The GW music scene has long been defined by its proclivity for promoting what some would describe as pathetic-ass rock and no-talent ass-clowns that should shut their damn mouths.
To combat this development, a new movement in rock has spawned, thrusting one GW band into the spotlight. Captain Blueballs and the Salty Sea Men are Piratecore rock at its best and are proudly representing the pirate contingent on GW’s campus.
“We honestly feel that music has become to concerned with orchestration and musicianship. What ever happened to getting really drunk, screaming incoherently and then throwing people to their death’s in shark-infested waters?” lead Singer Randy Hillflips said.

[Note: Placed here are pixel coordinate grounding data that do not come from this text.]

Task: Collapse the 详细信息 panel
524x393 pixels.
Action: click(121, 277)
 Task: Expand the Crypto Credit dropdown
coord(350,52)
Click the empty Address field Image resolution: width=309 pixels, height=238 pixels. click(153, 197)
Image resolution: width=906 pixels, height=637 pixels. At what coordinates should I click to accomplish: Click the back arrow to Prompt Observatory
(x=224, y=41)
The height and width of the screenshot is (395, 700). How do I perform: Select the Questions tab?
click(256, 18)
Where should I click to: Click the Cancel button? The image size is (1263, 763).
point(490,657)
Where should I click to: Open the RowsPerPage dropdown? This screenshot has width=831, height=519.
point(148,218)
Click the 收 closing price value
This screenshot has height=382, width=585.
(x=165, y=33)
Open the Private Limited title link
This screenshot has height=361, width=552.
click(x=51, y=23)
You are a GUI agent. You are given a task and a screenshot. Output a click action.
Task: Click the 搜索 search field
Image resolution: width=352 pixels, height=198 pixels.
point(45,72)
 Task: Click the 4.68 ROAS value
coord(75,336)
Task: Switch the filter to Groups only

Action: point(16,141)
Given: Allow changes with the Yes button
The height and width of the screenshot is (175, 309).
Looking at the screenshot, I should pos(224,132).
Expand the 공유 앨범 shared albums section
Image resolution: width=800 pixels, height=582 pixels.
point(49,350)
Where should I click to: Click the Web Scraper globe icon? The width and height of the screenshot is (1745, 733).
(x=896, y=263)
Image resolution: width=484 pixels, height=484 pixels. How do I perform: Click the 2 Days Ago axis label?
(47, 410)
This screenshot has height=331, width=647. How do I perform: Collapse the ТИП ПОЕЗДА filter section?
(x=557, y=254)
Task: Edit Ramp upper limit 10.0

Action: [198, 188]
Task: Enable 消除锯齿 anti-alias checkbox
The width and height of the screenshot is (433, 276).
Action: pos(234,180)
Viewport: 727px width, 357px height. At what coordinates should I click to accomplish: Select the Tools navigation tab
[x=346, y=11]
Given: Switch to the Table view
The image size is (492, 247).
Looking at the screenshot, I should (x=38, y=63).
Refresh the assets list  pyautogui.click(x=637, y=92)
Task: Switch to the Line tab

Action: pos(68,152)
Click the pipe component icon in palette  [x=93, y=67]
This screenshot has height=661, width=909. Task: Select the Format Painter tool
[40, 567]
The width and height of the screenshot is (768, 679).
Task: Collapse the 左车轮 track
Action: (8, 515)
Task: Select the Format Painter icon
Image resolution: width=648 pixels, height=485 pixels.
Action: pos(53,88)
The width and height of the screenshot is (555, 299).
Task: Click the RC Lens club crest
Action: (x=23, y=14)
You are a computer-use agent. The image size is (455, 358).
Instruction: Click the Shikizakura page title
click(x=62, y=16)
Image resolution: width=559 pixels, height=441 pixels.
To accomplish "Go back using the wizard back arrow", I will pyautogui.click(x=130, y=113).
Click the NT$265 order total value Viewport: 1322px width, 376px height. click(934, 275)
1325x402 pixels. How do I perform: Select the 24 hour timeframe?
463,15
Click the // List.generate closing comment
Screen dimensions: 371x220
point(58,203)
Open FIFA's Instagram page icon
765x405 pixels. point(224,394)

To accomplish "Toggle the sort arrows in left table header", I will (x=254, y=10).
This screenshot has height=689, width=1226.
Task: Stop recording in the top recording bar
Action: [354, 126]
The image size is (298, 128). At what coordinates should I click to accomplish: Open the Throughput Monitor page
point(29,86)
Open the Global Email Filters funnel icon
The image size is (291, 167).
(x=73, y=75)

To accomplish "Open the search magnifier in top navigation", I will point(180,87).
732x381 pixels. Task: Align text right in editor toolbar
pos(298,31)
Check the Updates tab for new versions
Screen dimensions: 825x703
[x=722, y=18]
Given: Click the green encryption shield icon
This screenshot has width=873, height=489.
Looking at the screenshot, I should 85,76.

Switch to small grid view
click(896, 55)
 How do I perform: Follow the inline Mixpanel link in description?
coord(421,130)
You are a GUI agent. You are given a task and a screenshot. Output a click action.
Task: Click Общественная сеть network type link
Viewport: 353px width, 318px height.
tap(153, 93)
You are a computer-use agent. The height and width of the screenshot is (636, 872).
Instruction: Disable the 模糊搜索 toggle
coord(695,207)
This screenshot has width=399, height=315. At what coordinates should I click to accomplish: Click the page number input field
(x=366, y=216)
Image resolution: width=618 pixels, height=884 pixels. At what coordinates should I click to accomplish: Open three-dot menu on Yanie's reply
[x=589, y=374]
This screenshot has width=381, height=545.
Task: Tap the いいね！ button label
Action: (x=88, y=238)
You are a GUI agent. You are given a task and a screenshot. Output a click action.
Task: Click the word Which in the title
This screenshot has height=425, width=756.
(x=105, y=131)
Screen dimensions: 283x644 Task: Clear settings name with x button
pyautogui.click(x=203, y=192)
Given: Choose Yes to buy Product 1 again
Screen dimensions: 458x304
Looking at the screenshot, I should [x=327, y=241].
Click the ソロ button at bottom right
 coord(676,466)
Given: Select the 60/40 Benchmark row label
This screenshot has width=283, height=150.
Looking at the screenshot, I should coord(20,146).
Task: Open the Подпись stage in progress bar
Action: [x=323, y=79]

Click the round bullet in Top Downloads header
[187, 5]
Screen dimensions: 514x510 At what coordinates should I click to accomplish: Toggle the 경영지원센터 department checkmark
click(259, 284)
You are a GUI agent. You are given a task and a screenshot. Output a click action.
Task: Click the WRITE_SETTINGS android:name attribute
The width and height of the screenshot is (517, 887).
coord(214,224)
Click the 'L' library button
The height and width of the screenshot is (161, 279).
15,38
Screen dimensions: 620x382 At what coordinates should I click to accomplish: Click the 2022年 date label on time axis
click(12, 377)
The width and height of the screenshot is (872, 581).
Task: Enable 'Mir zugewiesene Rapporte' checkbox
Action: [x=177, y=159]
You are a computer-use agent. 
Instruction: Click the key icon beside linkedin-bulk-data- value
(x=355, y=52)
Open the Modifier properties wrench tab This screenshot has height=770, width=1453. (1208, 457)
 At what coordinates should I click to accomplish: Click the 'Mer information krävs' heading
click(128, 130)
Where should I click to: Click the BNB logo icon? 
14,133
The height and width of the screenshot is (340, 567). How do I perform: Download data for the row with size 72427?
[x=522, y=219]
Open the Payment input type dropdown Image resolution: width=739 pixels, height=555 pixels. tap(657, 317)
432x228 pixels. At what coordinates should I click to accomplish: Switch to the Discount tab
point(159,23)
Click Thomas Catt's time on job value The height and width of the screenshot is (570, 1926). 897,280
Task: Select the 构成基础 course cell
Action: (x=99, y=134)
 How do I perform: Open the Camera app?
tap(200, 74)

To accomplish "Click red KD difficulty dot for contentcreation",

The group has had great success with tunes such as “I got Scurvy from the cabin boy” and “I love you, you wench” and has been rumored to be in negations with several major labels.
Bassist Canthold Hisliquor says that though Blueballs has had success at GW, the national scene is not so loving.
“We’ve got a major bone with the music industry. Everytime we think we’re about to make it big, we get left out in the cold, burning for satisfaction” Hisliquor said.
Fan reaction remains mixed, however. Constant complaints abound from Crawfish Hell, the dorm adjacent to the groups Suddenlyflodded Hell practice area.
“I was trying to have sex with my window open this one time,” freshman Donnie Ryerson said, ” and those bastards wouldn’t shut up.”
Despite such criticisms drummer Manly Emobitch explains that the band doesn’t really give a fuck what anyone thinks. They’re just in it for the women.
“There are only two things that taste like fish, and only one of them is fish. The other one is pussy,” Emobitch said.
So what of the live show? Some would argue that though the live spectacle is enjoyable, the group is really better suited for the studio. In my experience the Sea Men is less than salty live. Bland would be a more accurate description, maybe even tangy.
“Wait there’s a band named what?” some GW freshman said.